A Rajatabla

Charcos y baches

El río Santa Catarina cuando sale de su habitual mansedumbre pone al descubierto los errores que cometen las autoridades a su paso.

Los copiosos aguaceros del fin de semana engrosaron su corriente y dejaron al descubierto esos errores y el descuido permanente de las calles.

La obra vial más importante y cara que se haya emprendido, el Par Vial, mostró serias deficiencias: dos taludes se desmoronaron y obligaron a cancelar el paso por los carriles exprés de Morones y Constitución.

En vías de reciente pavimentación abundaron los baches y los encharcamientos que debieron preverse en el rediseño de las vialidades.

Los medios electrónicos reseñaron todas las calles encharcadas o inutilizadas por las aguas.

Sus tomas apuntaban al problema incidental.

Pero todas atestiguaban los problemas permanentes: los pavimentos ruinosos, los baches homicidas, los drenajes tupidos por la basura.
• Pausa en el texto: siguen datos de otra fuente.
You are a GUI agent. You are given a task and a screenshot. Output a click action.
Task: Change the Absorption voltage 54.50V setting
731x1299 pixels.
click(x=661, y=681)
No hay disculpa que valga para el abandono de los pavimentos. Lo que es un problema de cualquier ciudad, en Monterrey ya pasó a catástrofe permanente en agravio de millones de automovilistas.

En lo del drenaje no basta con culpar a los negligentes vecinos que recojan la basura que tupe las entradas del agua de la lluvia.

Porque previendo esa negligencia debe ser permanente la limpieza municipal de esa basura.
No esperar a las lluvias para sólo inculpar a los vecinos.